I imagine that, like me, you are getting loads of emails from retailers that you had bought from ages and ages ago asking for permission to continue to send you emails.
The irony is some of these have not bothered you for some time but because of new legislation coming in on the 25th May, they are obliged -- or are taking the opportunity -- to ask anyone who is still on their database whether or not it is OK to contact you (but they already have!) and please could you confirm by ticking a box or clicking on a button??
I am really stuck. I don't actually collect and store any sensitive information from my customers. I don't store credit card details. Third-party providers take care of this. Then once a year, before Christmas, I turn to PayPal and Nochex (payment service providers) for email addresses. As such, these are actual customers who had made a purchase in the previous year. (I do not harvest data by pretending to send out a newsletter every few weeks.)

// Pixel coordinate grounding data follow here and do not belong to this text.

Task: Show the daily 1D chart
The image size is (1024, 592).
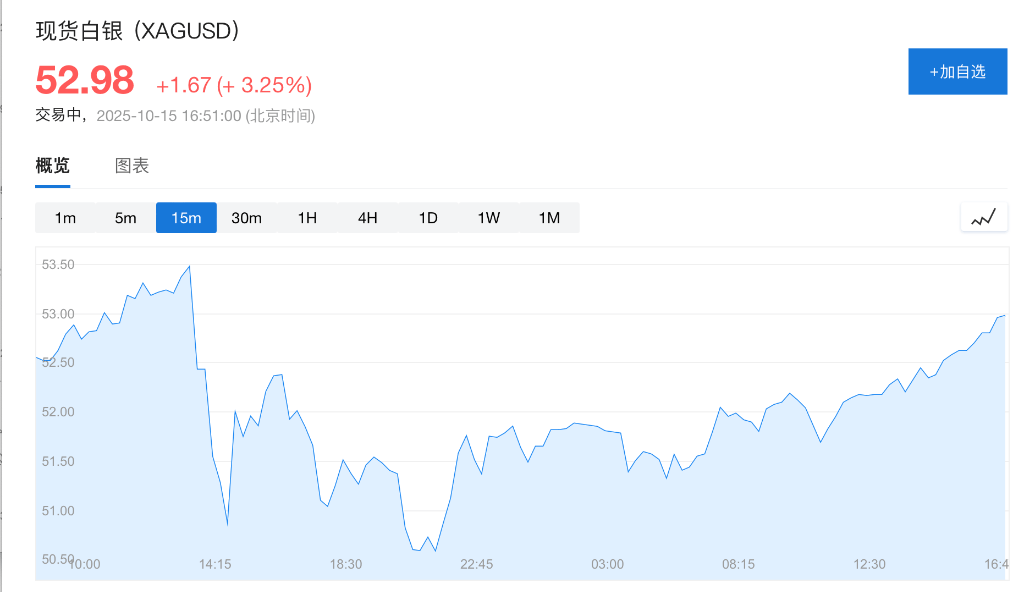Action: point(428,218)
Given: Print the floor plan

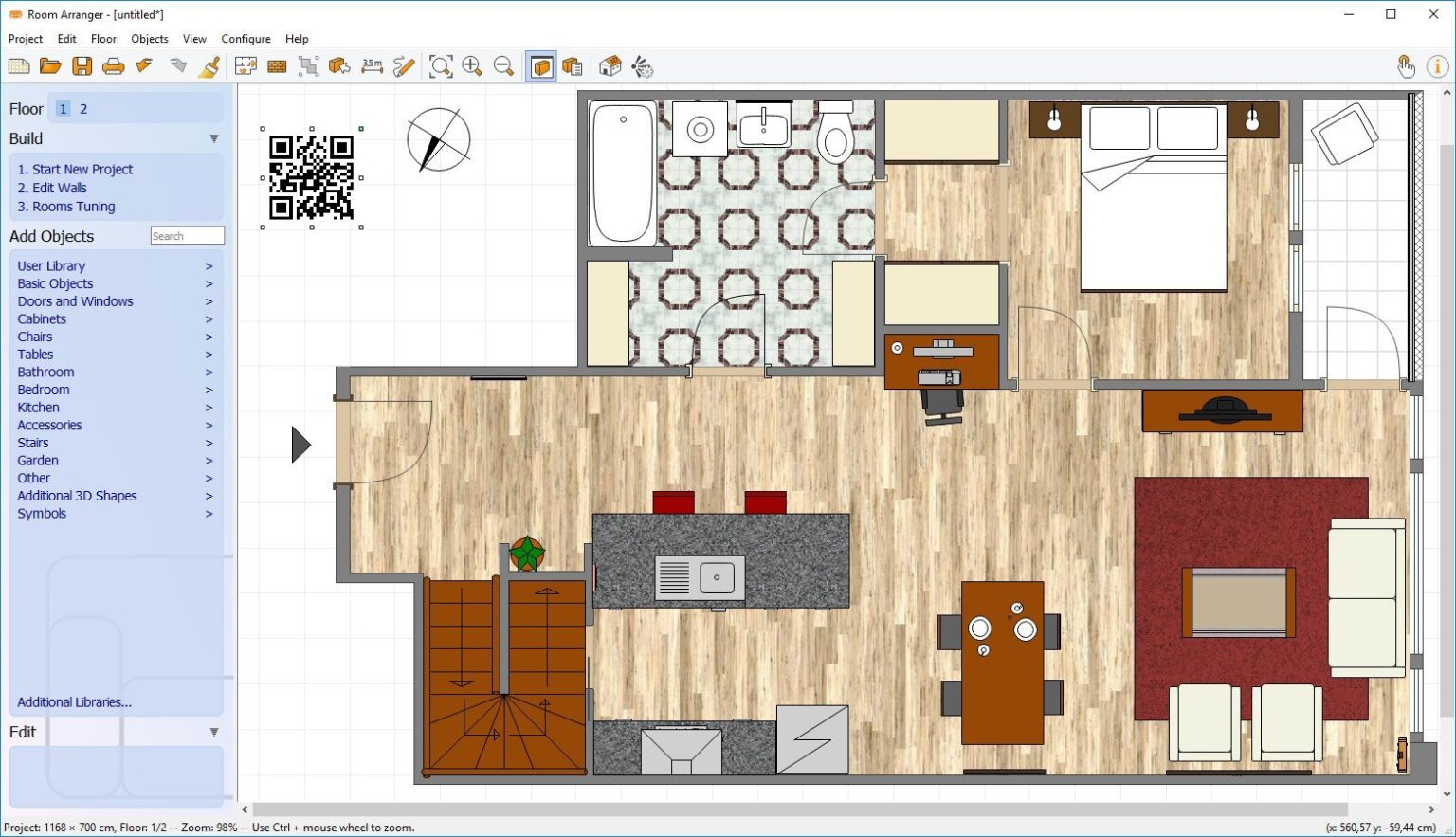Looking at the screenshot, I should click(114, 66).
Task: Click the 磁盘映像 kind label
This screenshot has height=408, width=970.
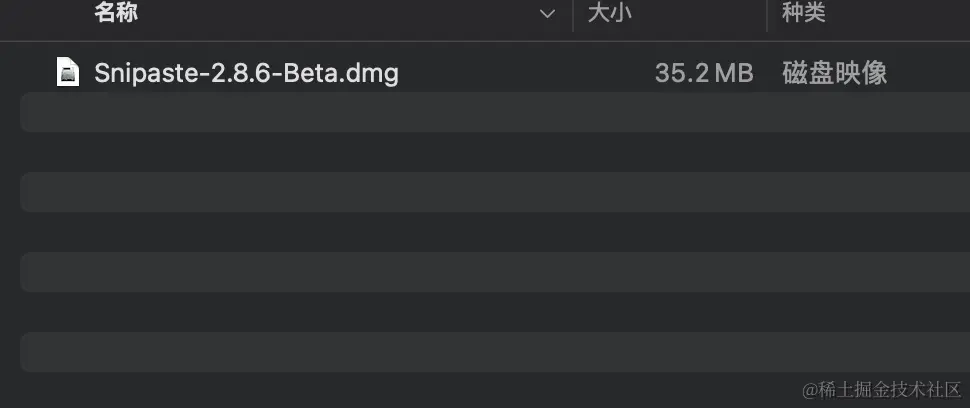Action: pyautogui.click(x=834, y=73)
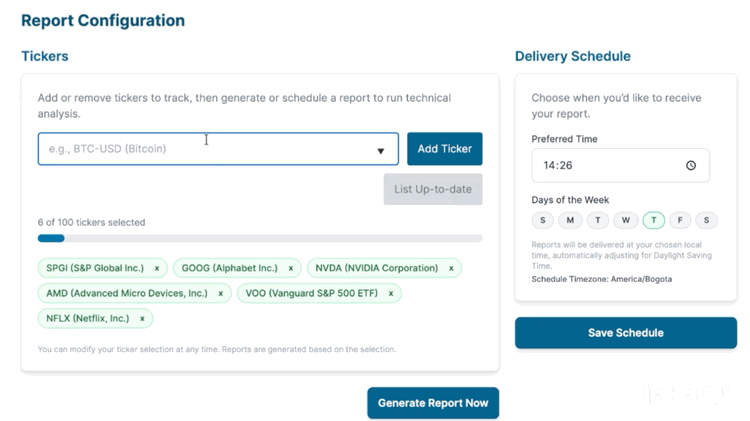This screenshot has height=421, width=750.
Task: Open the ticker dropdown arrow
Action: pos(380,151)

I then load these data onto another third-party newsletter provider (ReachMail), compare this list with the previous lists, remove those that have unsubscribed as well as those whose emails had bounced, and then send out my latest Christmas newsletter.
I do this once a year. This is my own rule. Now I have to break my own rule to send another email to customers still on the list when I have promised not to bother them during the year!
Sending an email now is a breach of trust where my customers are concerned. If I persist in only sending out a Christmas email (ie later this year), then I'm in breach of the law.
What do I do?
Afterthought: I believe the new legislation is to prevent spam mail under the guise that sensitive data, if you store any, may be hacked. But I am very sure that spam emails will continue and it is small businesses like mine that will have to bear the brunt of additional red tape.